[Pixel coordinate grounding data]
[Start of section]

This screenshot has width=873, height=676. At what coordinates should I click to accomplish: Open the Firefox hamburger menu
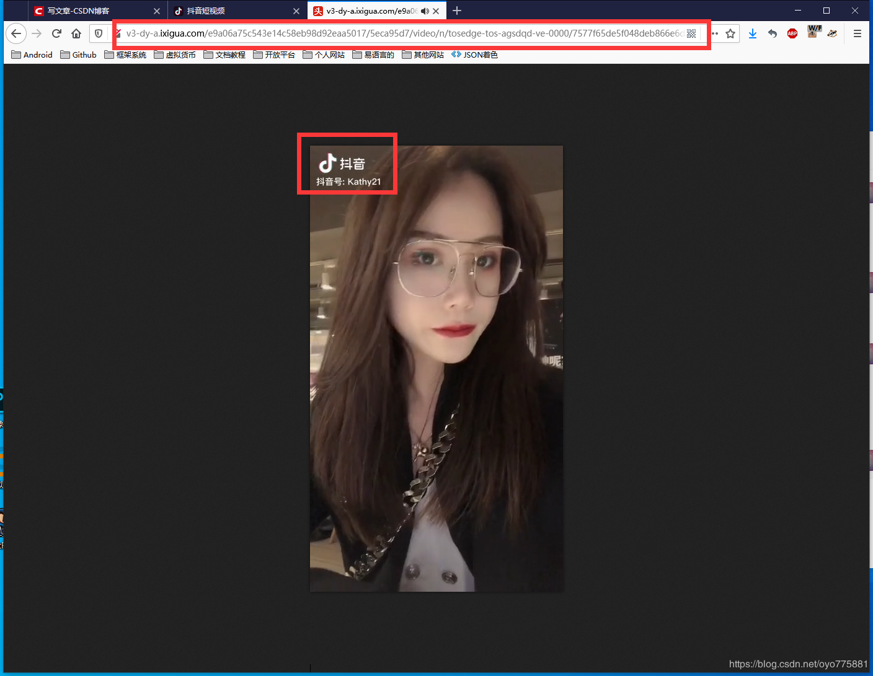857,33
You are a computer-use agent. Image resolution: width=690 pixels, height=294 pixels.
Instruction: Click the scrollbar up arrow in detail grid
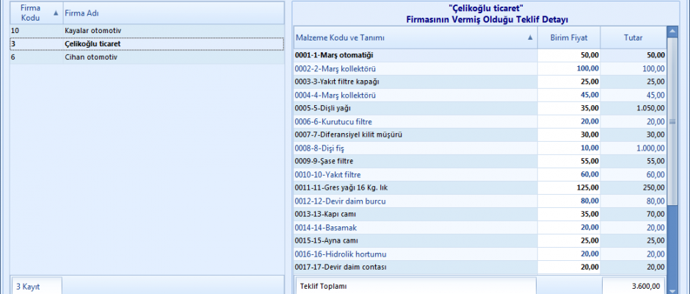672,31
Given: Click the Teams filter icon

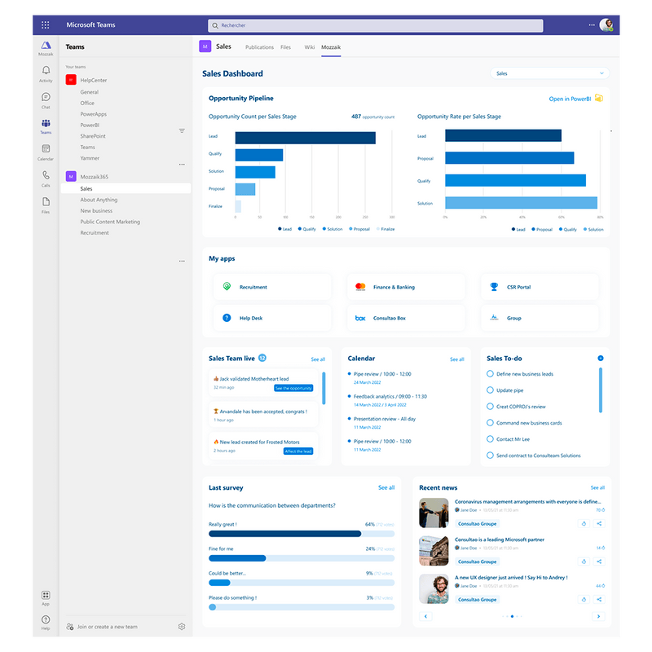Looking at the screenshot, I should pyautogui.click(x=182, y=130).
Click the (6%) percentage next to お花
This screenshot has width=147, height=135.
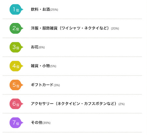point(42,47)
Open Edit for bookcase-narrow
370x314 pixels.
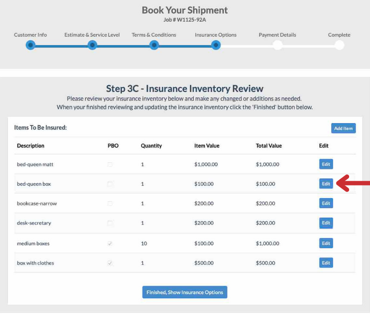326,203
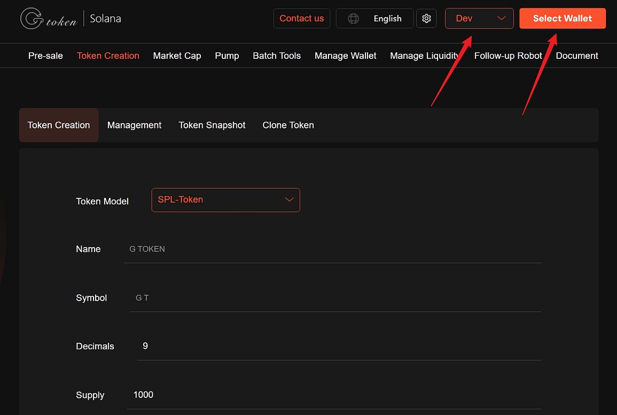Open Batch Tools menu
This screenshot has width=617, height=415.
[277, 56]
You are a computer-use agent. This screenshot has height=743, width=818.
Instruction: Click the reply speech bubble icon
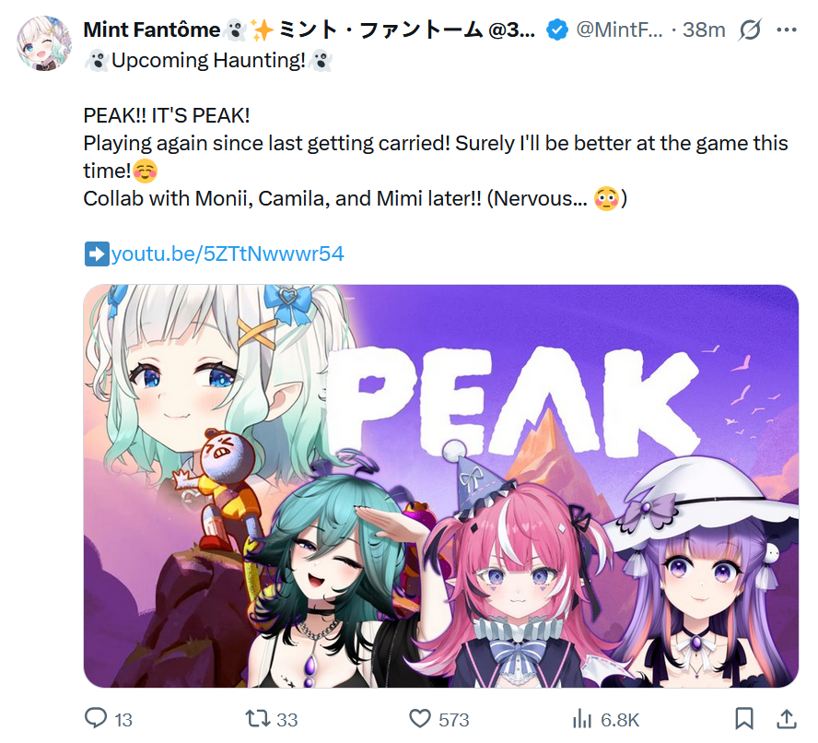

[End of section]

Return each entry exactly as it stands above, apart from any images.

* Task output:
This screenshot has width=873, height=676. At what coordinates should I click to accomplish: Open the Firefox hamburger menu
857,33
You are a computer-use agent. Image resolution: width=690 pixels, height=294 pixels.
Instruction: Click the scrollbar up arrow in detail grid
672,31
Given: Click the Teams filter icon

Looking at the screenshot, I should pyautogui.click(x=182, y=130).
Click the (6%) percentage next to お花
This screenshot has width=147, height=135.
point(42,47)
Open Edit for bookcase-narrow
370x314 pixels.
326,203
Open Batch Tools menu
This screenshot has width=617, height=415.
[277, 56]
You are a computer-use agent. This screenshot has height=743, width=818.
Instruction: Click the reply speech bubble icon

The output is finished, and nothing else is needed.